**DATA TO USE**
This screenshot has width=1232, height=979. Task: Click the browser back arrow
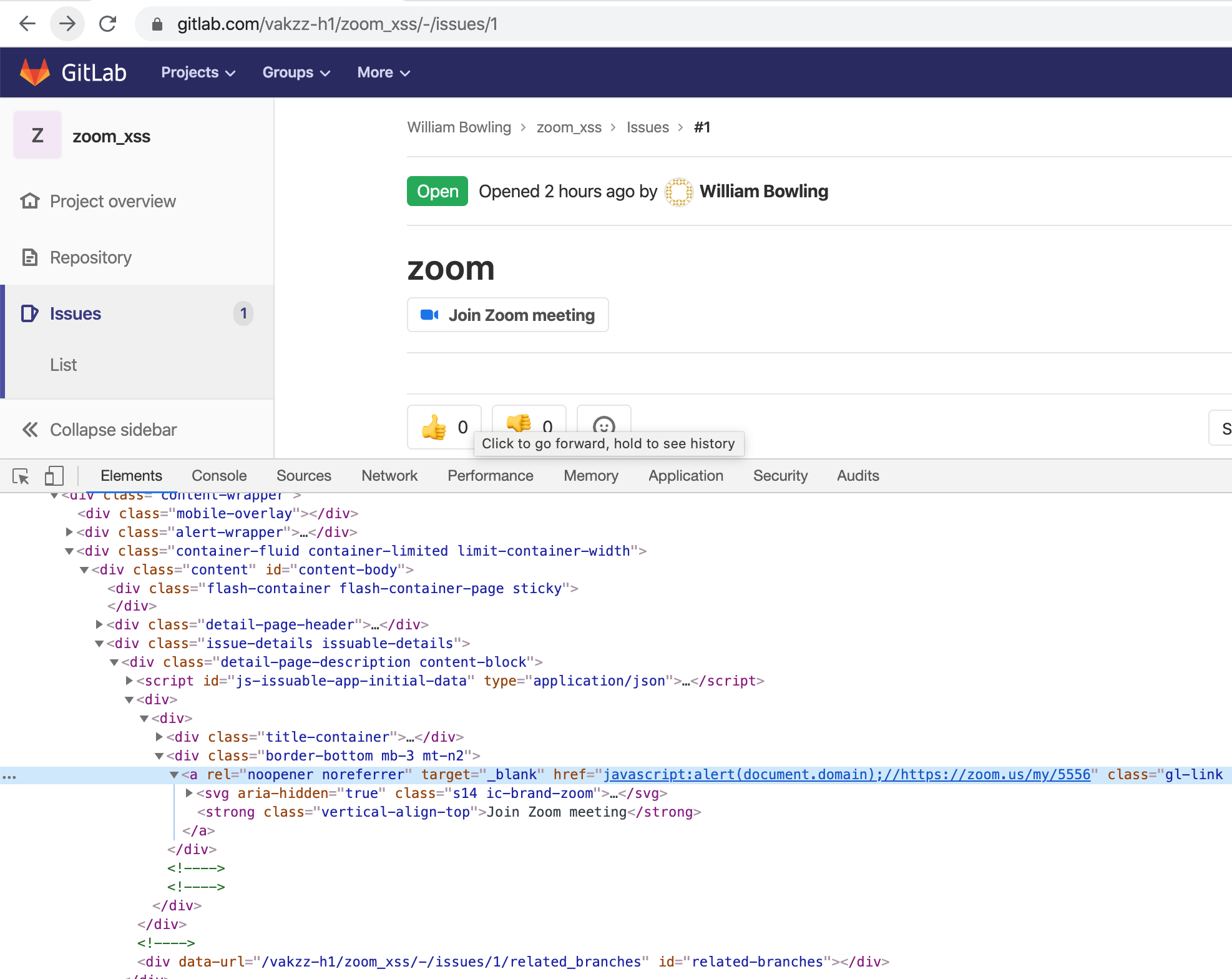pos(27,24)
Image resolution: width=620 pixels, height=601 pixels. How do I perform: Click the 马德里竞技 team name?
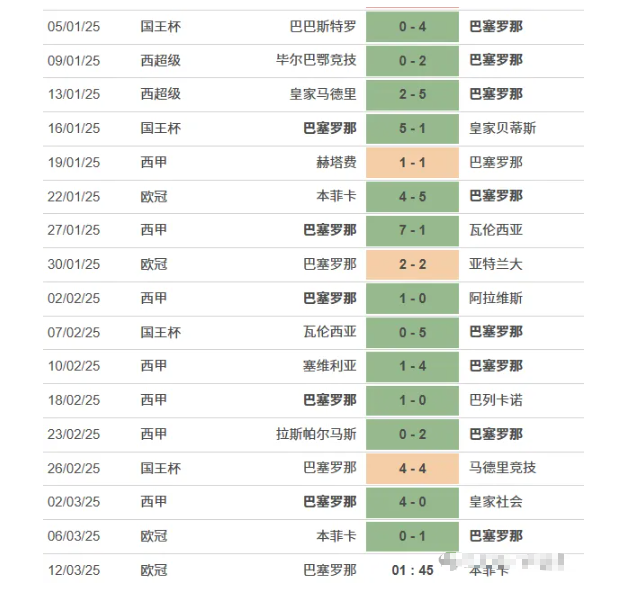502,468
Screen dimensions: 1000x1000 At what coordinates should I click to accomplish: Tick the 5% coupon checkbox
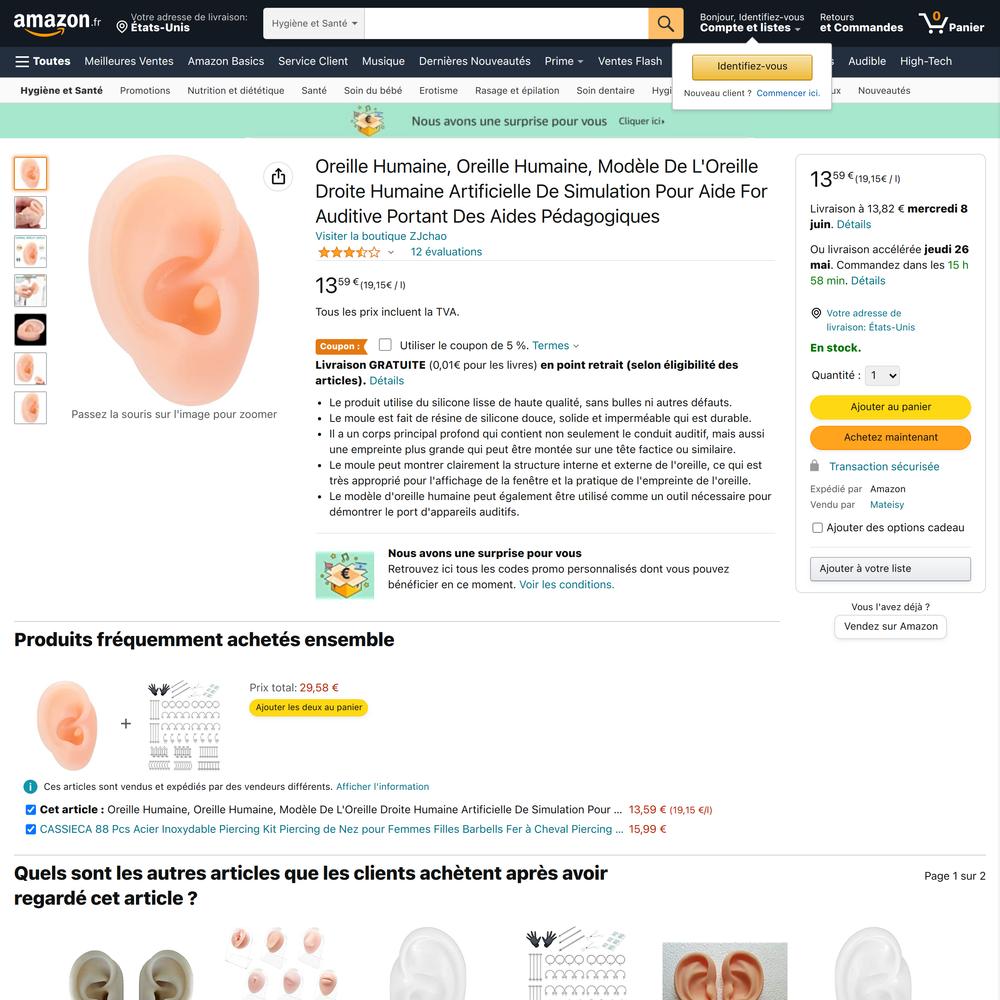pyautogui.click(x=385, y=345)
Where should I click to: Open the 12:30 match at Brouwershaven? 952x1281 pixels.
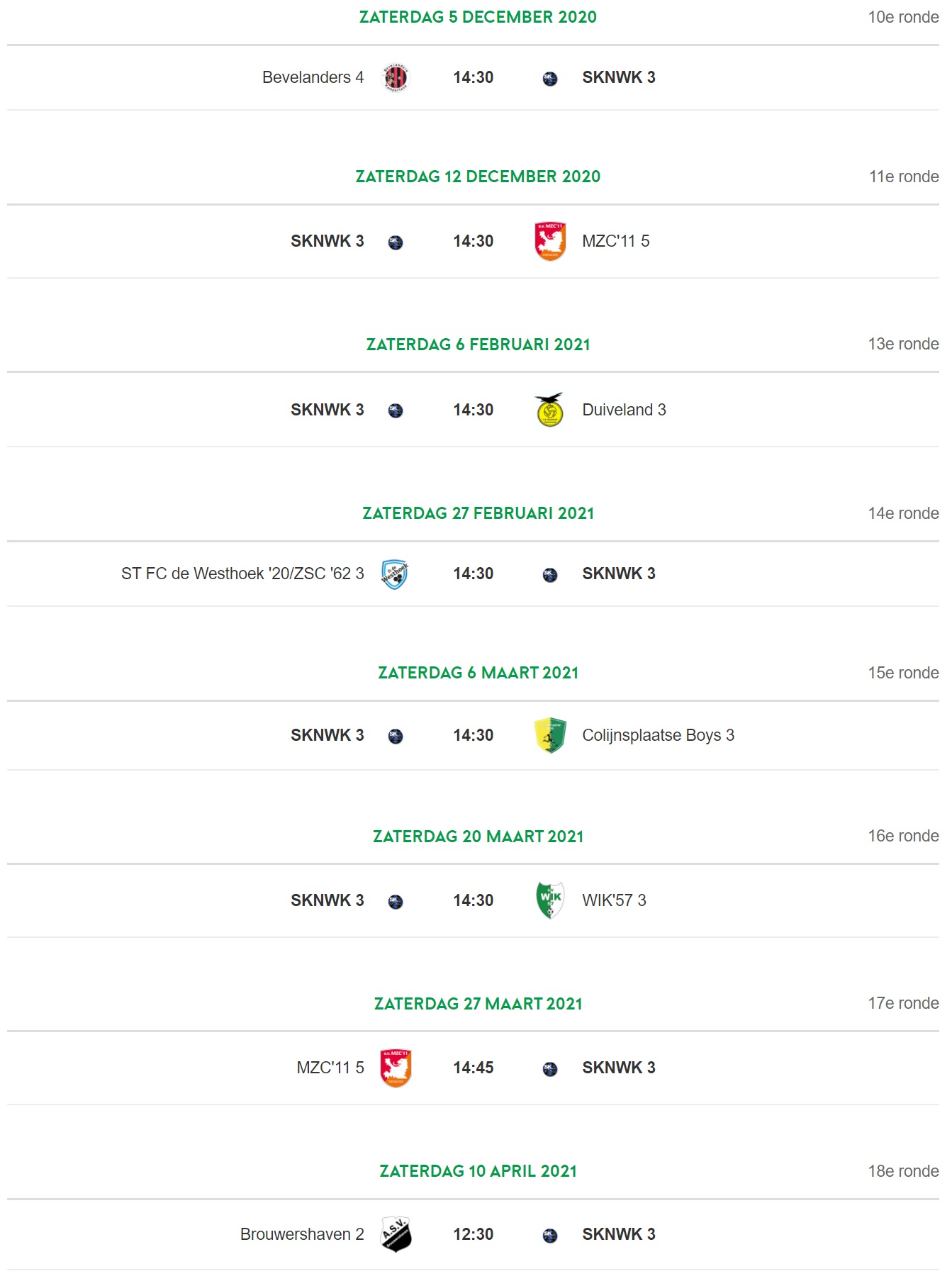[474, 1234]
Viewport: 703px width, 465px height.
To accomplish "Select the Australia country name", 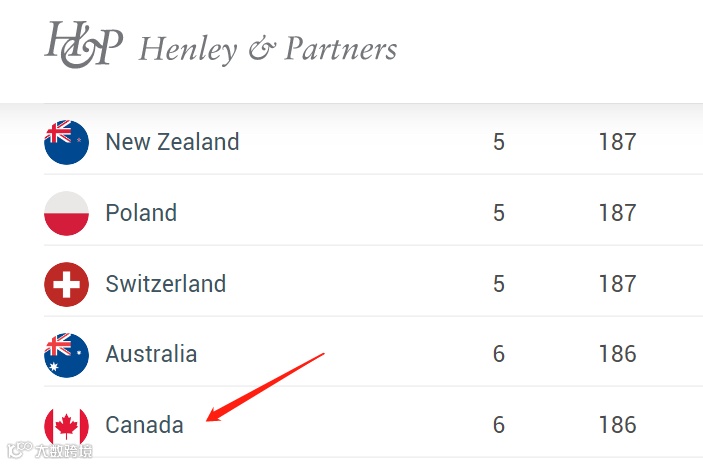I will (152, 354).
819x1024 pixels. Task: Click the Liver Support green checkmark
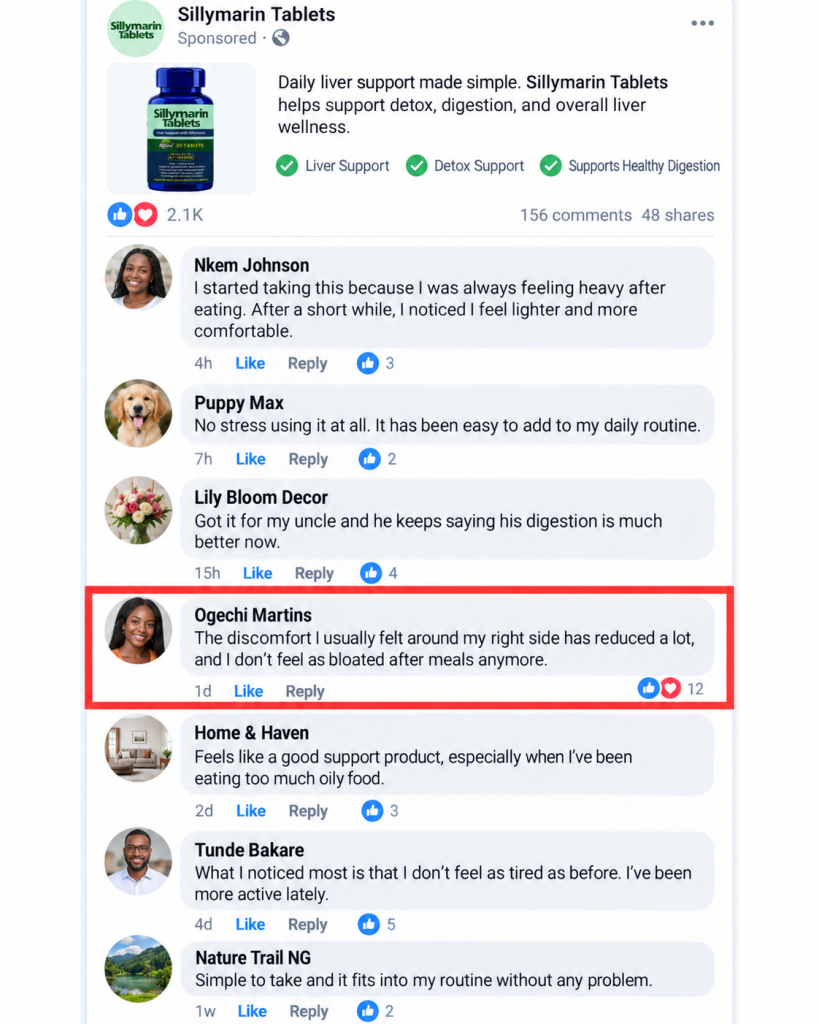(287, 166)
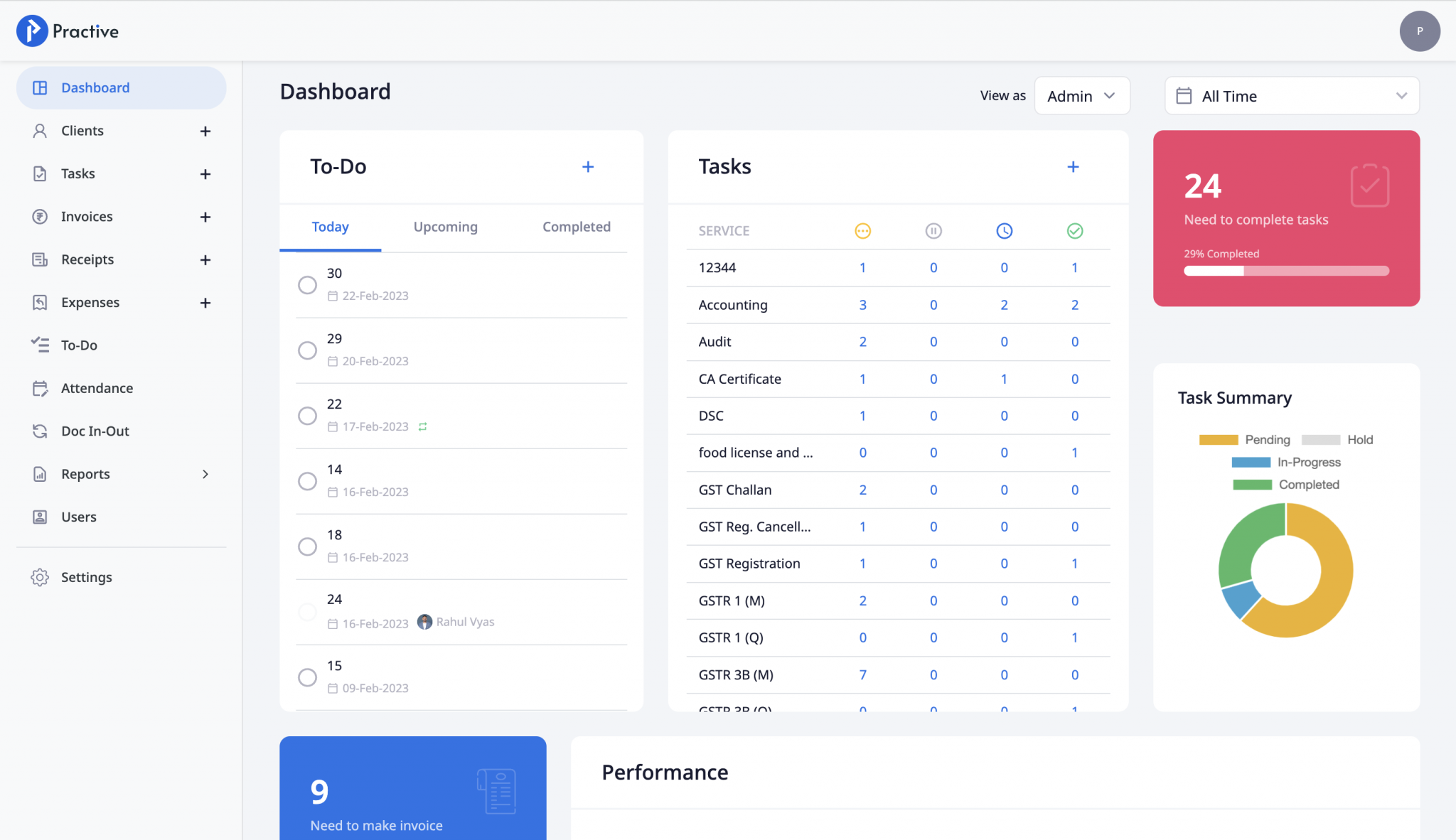Check off to-do item 22
1456x840 pixels.
point(307,416)
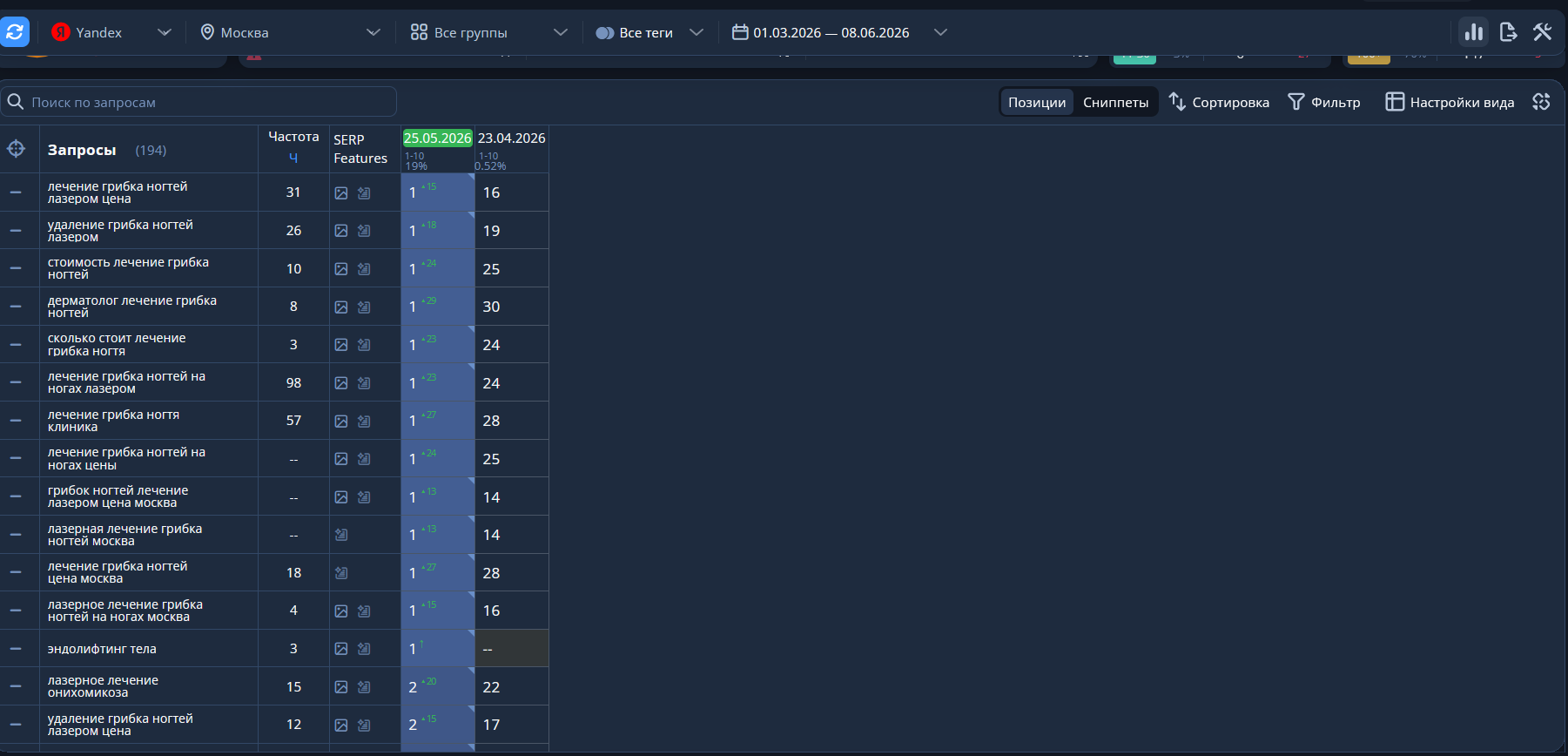Image resolution: width=1568 pixels, height=756 pixels.
Task: Open Сортировка options
Action: click(x=1219, y=102)
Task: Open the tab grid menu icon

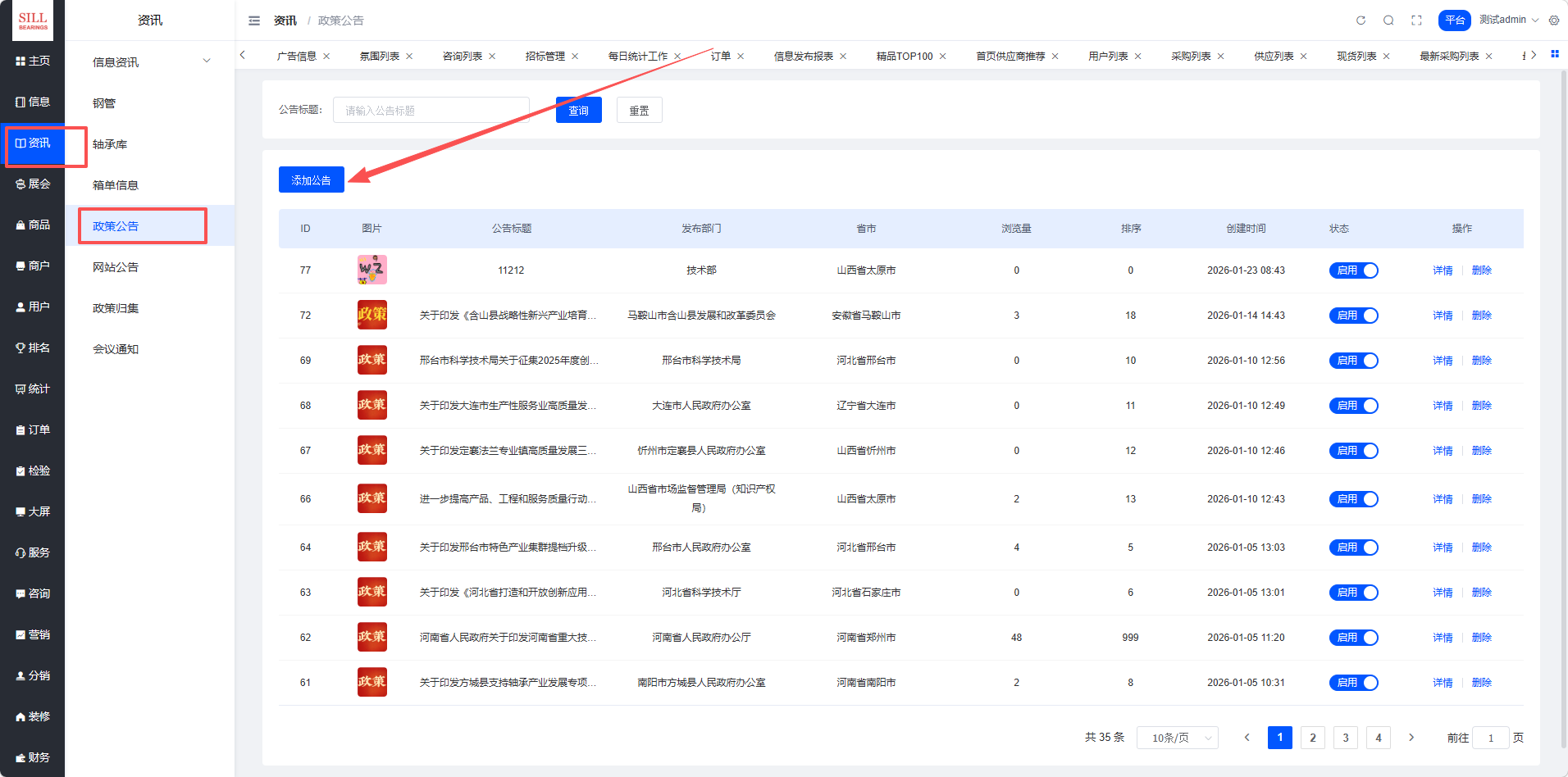Action: point(1555,54)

**TASK TO COMPLETE**
From the material above, please copy out the lines from the one containing "Image resolution: width=620" to the one containing "pyautogui.click(x=385, y=345)", both included, keeping each word unchanged. Leave the pictures out.

**TASK RESULT**
Image resolution: width=620 pixels, height=601 pixels. How do I perform: Click the 马德里竞技 team name?
502,468
Screen dimensions: 1000x1000 At what coordinates should I click to accomplish: Tick the 5% coupon checkbox
pyautogui.click(x=385, y=345)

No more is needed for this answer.